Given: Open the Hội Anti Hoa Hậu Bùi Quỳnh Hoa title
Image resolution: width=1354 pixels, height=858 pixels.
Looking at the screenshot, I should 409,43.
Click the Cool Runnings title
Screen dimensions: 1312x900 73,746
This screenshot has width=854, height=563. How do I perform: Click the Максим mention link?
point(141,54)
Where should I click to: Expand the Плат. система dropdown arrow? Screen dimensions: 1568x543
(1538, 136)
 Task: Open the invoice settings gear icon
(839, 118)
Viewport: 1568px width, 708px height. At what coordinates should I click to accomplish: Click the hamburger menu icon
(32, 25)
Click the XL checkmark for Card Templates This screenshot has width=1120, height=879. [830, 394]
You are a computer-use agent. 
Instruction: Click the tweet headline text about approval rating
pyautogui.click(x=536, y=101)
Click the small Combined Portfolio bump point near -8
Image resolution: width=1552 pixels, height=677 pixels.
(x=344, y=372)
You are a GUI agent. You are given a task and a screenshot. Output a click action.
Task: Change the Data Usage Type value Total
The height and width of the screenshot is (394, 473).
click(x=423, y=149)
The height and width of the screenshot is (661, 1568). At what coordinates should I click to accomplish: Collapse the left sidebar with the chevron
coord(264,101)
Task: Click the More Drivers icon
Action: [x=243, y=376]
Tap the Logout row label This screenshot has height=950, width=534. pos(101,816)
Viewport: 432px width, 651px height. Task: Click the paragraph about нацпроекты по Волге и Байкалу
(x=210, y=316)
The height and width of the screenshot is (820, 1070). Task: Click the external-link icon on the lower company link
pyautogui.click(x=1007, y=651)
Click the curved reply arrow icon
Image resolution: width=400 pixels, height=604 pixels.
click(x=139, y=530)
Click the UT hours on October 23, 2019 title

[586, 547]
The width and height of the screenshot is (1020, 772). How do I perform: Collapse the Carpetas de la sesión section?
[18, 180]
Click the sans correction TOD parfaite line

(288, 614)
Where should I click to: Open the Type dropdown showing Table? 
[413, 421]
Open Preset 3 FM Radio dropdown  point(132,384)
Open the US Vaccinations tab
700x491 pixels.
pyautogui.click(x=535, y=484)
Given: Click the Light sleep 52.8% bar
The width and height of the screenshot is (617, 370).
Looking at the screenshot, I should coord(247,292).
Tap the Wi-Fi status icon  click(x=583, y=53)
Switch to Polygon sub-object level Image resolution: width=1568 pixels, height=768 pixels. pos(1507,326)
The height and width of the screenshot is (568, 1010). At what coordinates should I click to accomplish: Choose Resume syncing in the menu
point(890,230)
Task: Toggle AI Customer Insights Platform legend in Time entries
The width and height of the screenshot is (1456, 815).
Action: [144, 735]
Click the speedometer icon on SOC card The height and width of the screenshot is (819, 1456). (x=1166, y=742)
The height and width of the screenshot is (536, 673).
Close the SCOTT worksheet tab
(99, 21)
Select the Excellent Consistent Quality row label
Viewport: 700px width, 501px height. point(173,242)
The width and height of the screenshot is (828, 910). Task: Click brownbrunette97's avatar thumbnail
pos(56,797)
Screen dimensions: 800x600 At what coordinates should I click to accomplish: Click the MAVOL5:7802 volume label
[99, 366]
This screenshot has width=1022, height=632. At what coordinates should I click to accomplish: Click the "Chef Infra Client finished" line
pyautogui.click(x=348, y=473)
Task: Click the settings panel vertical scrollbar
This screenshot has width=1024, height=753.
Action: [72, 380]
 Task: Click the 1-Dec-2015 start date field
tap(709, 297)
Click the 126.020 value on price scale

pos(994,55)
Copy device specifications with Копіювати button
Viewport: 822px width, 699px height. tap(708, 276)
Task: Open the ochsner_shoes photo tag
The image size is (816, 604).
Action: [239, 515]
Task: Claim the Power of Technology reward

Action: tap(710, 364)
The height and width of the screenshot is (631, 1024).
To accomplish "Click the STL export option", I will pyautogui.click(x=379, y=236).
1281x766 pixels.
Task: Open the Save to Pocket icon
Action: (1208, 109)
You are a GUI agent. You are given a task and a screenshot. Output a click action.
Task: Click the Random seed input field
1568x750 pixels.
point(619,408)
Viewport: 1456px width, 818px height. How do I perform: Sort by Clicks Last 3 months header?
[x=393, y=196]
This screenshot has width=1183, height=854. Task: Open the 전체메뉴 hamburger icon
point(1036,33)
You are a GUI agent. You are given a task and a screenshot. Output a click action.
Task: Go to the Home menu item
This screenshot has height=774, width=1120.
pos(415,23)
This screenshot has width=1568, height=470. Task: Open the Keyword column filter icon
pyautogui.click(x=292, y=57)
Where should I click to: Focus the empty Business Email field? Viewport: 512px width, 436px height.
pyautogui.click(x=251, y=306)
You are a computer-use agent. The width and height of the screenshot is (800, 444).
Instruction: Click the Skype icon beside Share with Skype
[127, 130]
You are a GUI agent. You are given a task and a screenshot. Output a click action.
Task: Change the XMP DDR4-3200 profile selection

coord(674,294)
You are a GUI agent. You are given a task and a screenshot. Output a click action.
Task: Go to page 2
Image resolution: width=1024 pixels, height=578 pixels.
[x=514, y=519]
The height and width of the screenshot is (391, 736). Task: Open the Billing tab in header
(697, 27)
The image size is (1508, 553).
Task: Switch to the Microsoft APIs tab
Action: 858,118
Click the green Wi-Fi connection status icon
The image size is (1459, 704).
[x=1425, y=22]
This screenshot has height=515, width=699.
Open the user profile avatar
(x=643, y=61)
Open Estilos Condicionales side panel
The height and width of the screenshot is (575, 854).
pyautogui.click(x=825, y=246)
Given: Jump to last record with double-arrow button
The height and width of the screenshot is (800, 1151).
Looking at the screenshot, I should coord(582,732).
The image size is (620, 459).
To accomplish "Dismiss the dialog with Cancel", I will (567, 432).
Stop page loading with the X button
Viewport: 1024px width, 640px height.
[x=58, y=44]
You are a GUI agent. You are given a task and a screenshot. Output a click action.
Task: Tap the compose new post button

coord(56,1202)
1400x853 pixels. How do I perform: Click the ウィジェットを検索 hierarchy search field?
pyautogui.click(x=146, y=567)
★ ★ ★ ★
**YOUR TASK**
The answer must consist of every line above that holds the string "computer", copied exactly.

**YOUR SOLUTION**
You are a computer-use agent. 
You are a computer-use agent. The width and height of the screenshot is (800, 444).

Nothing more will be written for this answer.